### [Entries provided]
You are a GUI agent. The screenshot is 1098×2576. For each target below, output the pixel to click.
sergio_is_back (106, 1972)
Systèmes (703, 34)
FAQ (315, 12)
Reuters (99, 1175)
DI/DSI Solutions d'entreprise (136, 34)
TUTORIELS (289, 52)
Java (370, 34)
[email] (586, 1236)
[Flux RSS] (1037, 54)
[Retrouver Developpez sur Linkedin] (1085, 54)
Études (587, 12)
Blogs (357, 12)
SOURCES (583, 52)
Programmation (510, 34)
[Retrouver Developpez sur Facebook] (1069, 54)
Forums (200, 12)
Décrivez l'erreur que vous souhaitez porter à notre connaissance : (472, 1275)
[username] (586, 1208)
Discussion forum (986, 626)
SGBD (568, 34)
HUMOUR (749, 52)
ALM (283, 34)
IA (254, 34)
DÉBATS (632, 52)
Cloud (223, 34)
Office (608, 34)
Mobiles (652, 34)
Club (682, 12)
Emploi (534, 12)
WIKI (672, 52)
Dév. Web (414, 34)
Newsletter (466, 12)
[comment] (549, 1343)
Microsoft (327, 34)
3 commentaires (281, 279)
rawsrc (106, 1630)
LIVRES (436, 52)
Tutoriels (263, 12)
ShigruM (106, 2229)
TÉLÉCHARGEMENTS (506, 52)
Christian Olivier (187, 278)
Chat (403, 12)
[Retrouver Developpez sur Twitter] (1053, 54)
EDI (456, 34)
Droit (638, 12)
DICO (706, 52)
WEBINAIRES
...
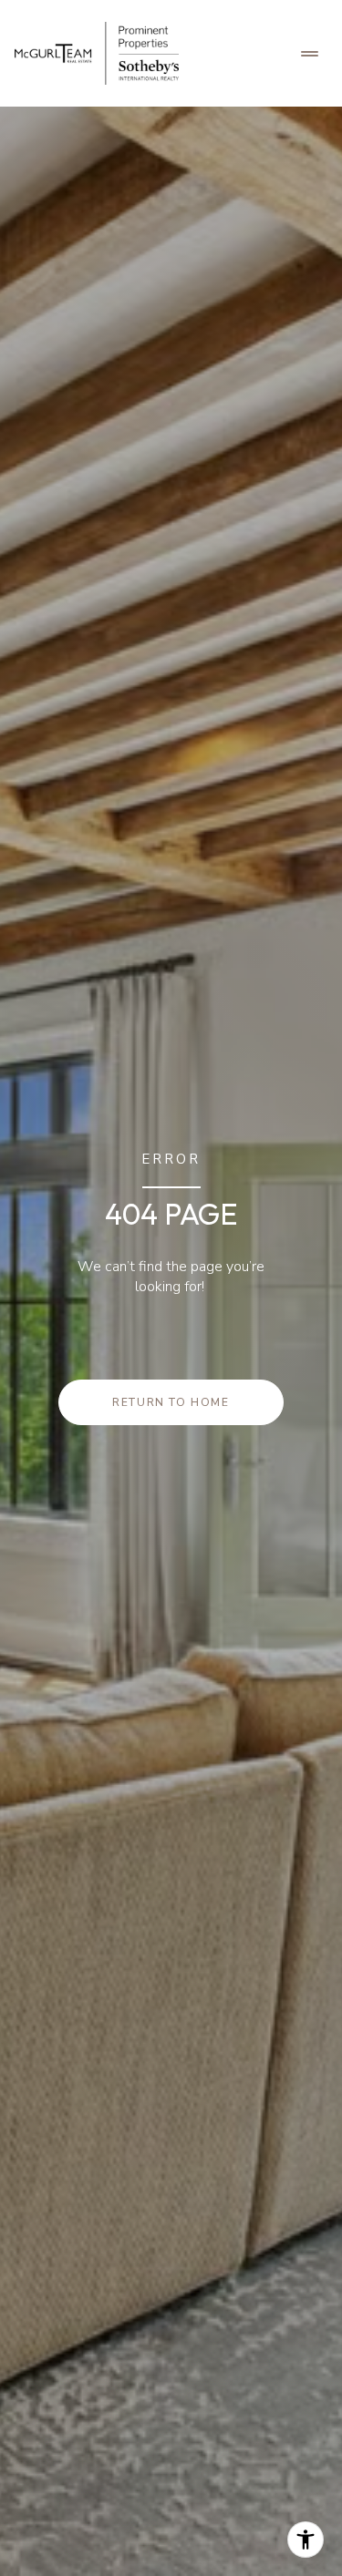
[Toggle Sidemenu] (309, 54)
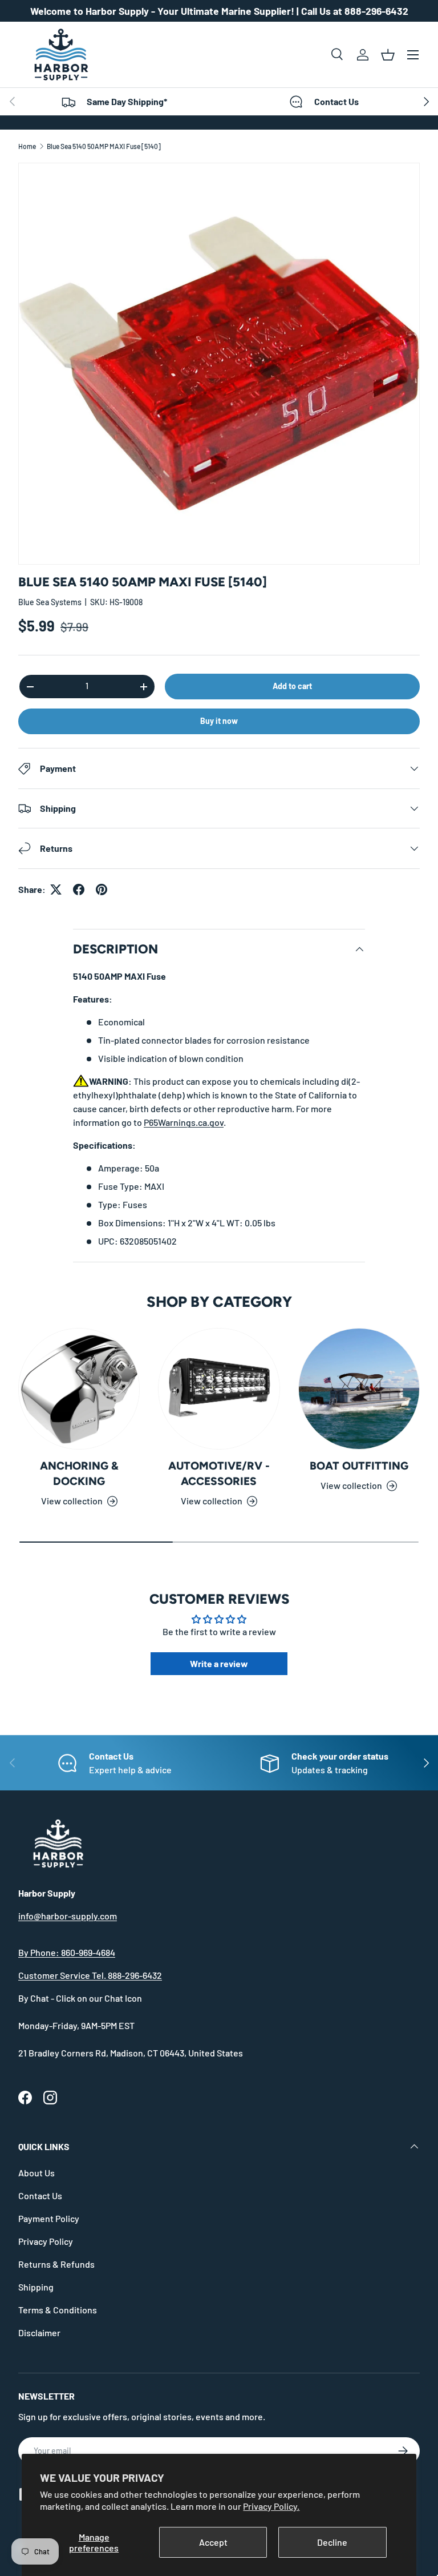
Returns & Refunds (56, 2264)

### [What is being asked]
Leave out every line above except those from the line with "Décrivez l'erreur que" up to and including the line with "TÉLÉCHARGEMENTS (506, 52)", and copy those exactly.

### [Your response]
Décrivez l'erreur que vous souhaitez porter à notre connaissance : (472, 1275)
[username] (586, 1208)
Discussion forum (986, 626)
SGBD (568, 34)
HUMOUR (749, 52)
ALM (283, 34)
IA (254, 34)
DÉBATS (632, 52)
Cloud (223, 34)
Office (608, 34)
Mobiles (652, 34)
Club (682, 12)
Emploi (534, 12)
WIKI (672, 52)
Dév. Web (414, 34)
Newsletter (466, 12)
[comment] (549, 1343)
Microsoft (327, 34)
3 commentaires (281, 279)
rawsrc (106, 1630)
LIVRES (436, 52)
Tutoriels (263, 12)
ShigruM (106, 2229)
TÉLÉCHARGEMENTS (506, 52)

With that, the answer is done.